## DIRECTION
Convert each line of the material below into an entry in a JSON list of strings. Omit blank lines and leave the pictures out.

## PROVIDED RECORDS
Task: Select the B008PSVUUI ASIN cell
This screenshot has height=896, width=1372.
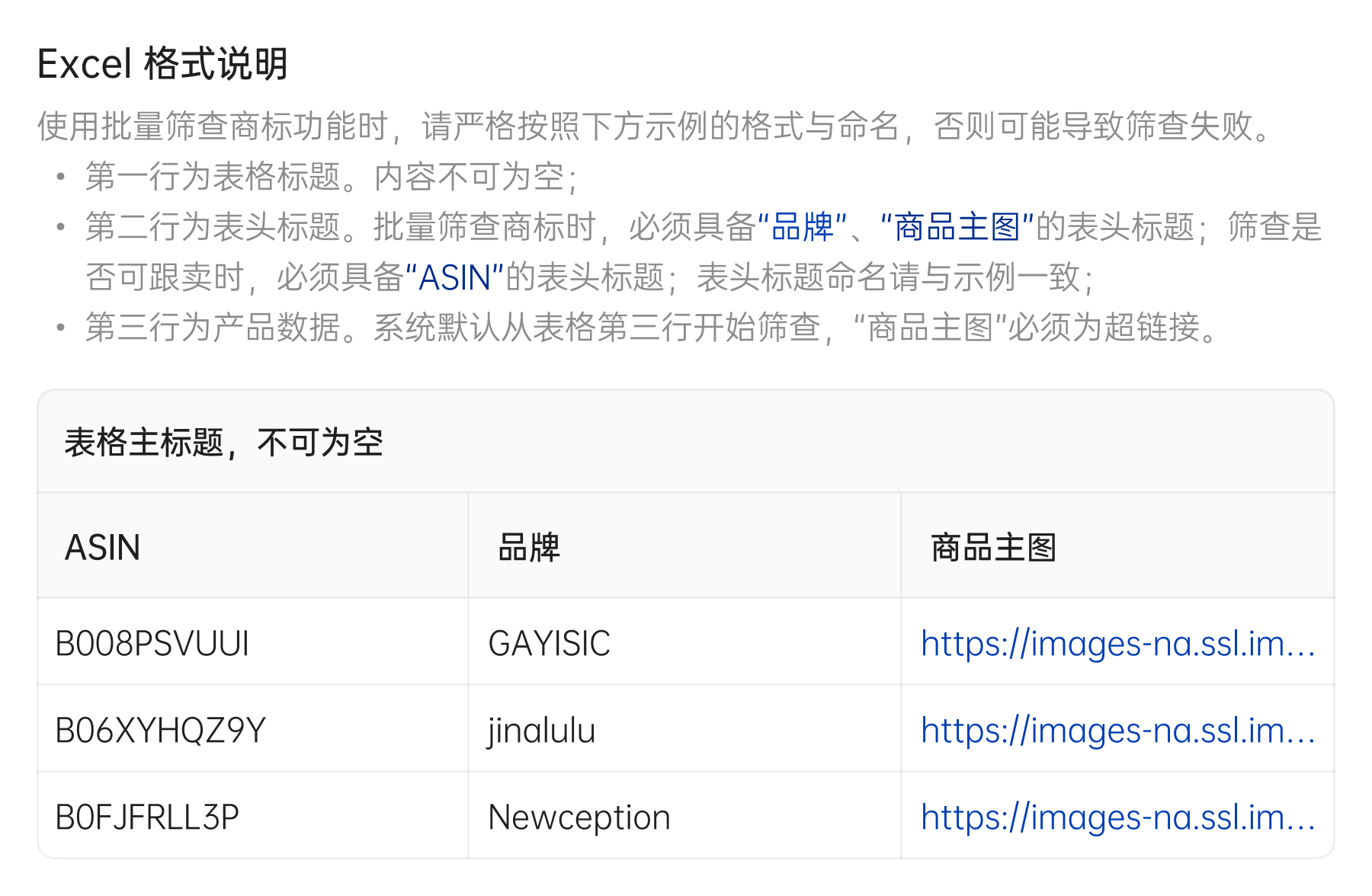Action: (x=152, y=644)
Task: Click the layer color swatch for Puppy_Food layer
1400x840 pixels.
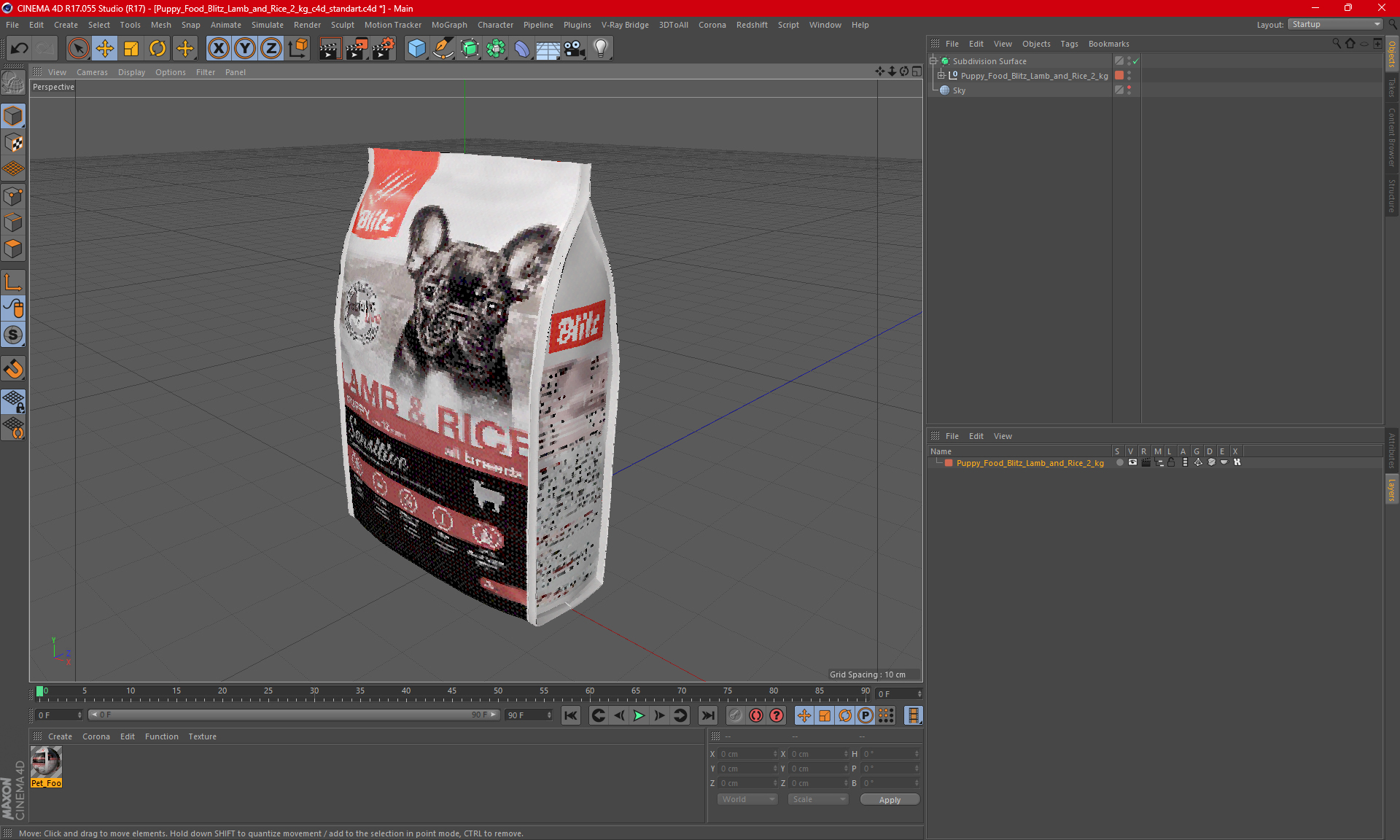Action: point(949,463)
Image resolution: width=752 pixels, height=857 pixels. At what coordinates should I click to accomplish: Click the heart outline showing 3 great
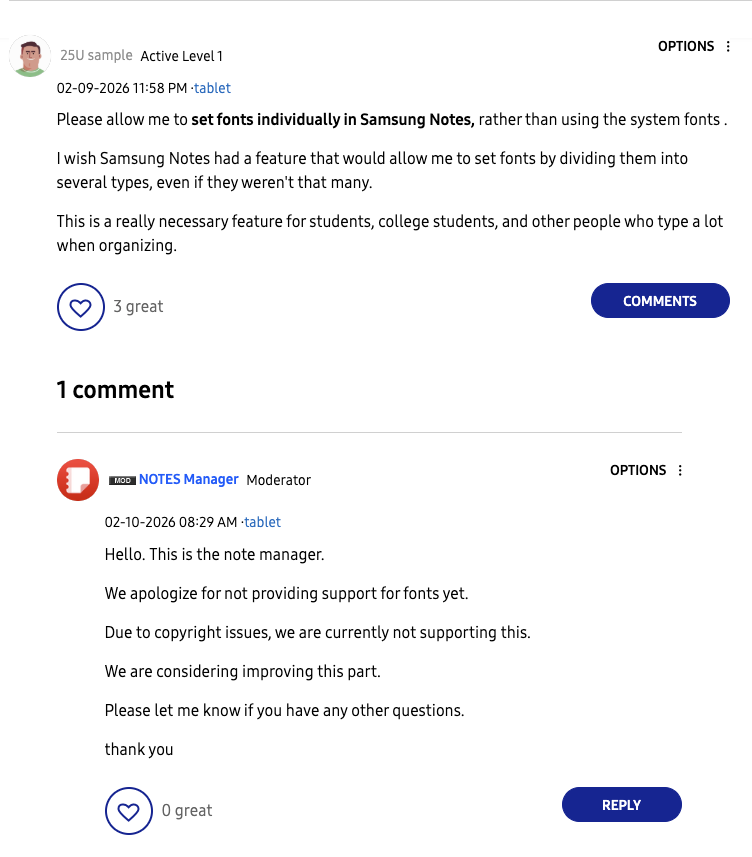point(81,307)
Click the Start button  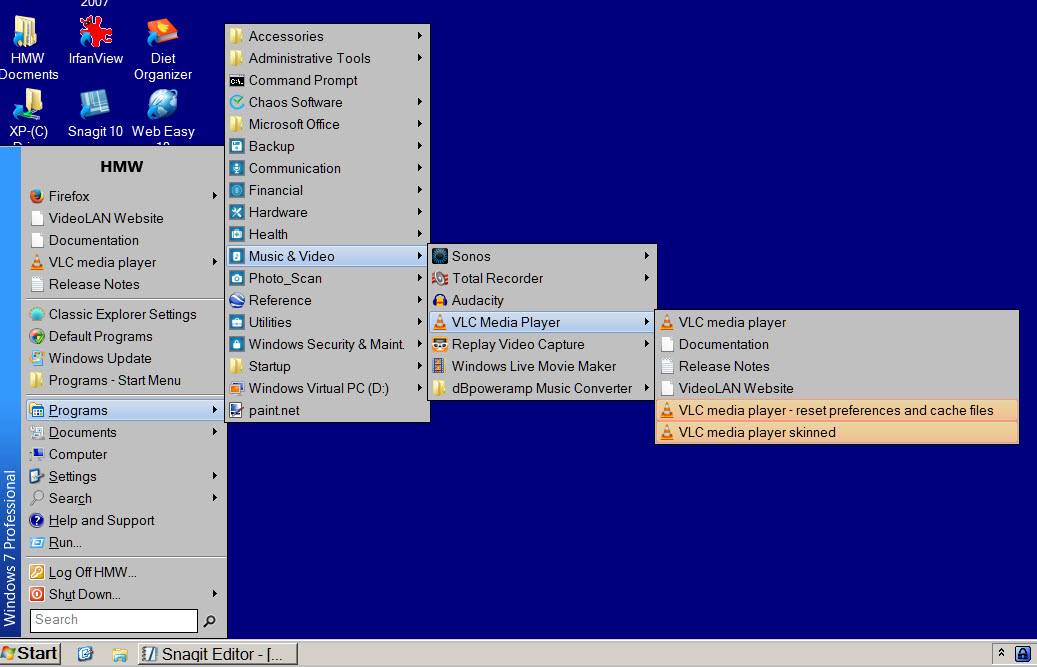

## ANSWER FOR THIS EXERCISE
[
  "Task: Select the B008PSVUUI ASIN cell",
  "This screenshot has height=896, width=1372.",
  "Action: (x=152, y=644)",
  "Task: Click the layer color swatch for Puppy_Food layer",
  "1400x840 pixels.",
  "Action: point(949,463)",
  "Image resolution: width=752 pixels, height=857 pixels. At what coordinates should I click to accomplish: Click the heart outline showing 3 great",
  "point(81,307)",
  "Click the Start button  "
]